Following an orientation debate held today by the College of Commissioners, the European Commission has confirmed it will develop an Action Plan to improve implementation of the Birds and Habitats Directives (Nature Directives) and their coherence with other EU policies.
The Greens/EFA group – speaking with the same voice as NGOs and key Member States – has been advocating against opening the Directives up to revision, and has called instead for a focus on addressing enforcement problems.
After long delays in the refit process of the Directives, strongly criticised by the European Parliament, today's orientation debate indicates that the Commission is finally willing to conclude the refit exercise and come up with the final results of the fitness check. The State of Nature report (1), also used in the process, makes it clear that EU enforcement action has been instrumental in better implementation of the Nature Directives so far. However, more needs to be done to ensure full compliance.
Commenting after today’s orientation debate, Greens/EFA MEP and Vice-Chair of the Committee on the Environment, Public Health and Food Safety Benedek Jávor said:
“We very much welcome the commitment of the Commission to develop an Action Plan to correct the implementation deficiencies related to the Nature Directives.
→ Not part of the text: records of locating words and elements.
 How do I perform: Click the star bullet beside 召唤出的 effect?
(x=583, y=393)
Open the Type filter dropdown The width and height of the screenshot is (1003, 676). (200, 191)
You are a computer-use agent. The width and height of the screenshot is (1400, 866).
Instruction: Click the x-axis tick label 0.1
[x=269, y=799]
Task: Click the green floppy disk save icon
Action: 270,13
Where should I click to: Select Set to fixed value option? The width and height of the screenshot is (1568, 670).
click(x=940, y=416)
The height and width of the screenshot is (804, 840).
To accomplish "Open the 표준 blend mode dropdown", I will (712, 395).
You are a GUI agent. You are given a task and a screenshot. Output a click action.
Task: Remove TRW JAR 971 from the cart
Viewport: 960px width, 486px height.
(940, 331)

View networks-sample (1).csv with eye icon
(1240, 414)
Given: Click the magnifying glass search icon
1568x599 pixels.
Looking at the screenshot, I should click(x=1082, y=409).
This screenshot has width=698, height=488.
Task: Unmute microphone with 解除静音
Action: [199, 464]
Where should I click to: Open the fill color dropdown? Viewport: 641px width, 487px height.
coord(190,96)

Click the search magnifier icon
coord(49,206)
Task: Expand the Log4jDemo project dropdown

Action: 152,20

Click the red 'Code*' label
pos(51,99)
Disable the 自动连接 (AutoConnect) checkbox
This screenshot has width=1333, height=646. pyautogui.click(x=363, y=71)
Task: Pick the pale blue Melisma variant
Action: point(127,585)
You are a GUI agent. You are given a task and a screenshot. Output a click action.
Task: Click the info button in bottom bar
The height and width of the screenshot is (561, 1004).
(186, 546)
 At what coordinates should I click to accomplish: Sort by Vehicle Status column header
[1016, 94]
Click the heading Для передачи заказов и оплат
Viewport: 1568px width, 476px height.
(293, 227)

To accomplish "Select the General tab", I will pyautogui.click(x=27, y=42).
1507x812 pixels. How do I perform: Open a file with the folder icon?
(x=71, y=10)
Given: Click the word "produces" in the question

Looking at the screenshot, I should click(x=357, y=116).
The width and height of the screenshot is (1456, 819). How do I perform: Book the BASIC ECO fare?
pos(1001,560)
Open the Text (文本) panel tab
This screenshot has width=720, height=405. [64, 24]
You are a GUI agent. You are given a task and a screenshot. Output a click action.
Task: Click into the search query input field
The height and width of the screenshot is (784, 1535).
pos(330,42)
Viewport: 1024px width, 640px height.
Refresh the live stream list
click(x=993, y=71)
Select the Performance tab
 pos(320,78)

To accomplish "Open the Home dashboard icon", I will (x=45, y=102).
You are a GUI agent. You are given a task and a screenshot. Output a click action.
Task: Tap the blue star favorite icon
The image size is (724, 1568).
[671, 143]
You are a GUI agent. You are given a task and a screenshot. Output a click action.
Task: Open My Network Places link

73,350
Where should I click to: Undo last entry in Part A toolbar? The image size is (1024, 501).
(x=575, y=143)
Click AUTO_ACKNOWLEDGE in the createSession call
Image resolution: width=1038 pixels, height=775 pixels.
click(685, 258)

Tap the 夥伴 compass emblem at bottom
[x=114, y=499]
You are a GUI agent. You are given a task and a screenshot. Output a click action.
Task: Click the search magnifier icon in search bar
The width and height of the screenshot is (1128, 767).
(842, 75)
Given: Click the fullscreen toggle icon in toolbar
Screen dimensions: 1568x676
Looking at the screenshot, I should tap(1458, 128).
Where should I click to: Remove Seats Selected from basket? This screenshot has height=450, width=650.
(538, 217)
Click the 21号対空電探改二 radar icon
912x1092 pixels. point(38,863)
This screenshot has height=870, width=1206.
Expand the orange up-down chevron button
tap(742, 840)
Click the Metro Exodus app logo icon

This is something that we have previously called for (2).
“It is important to go beyond guidelines and provide effective support to national and regional actors and improve environmental inspections, including through competence and capacity building and better allocation of resources.
“In order to ensure policy integration, we must also strengthen the environmental liability directive and make sure all infrastructural developments are fitted with proper environmental safeguards.
“Last, but not least, the EU cannot leave financing investments solely to local actors. Biodiversity has to be mainstreamed in the EU budget beyond 2020, with nature conservation earmarked in each individual EU funding instrument as well as a dedicated biodiversity scheme. This would require further extension of the LIFE programme.”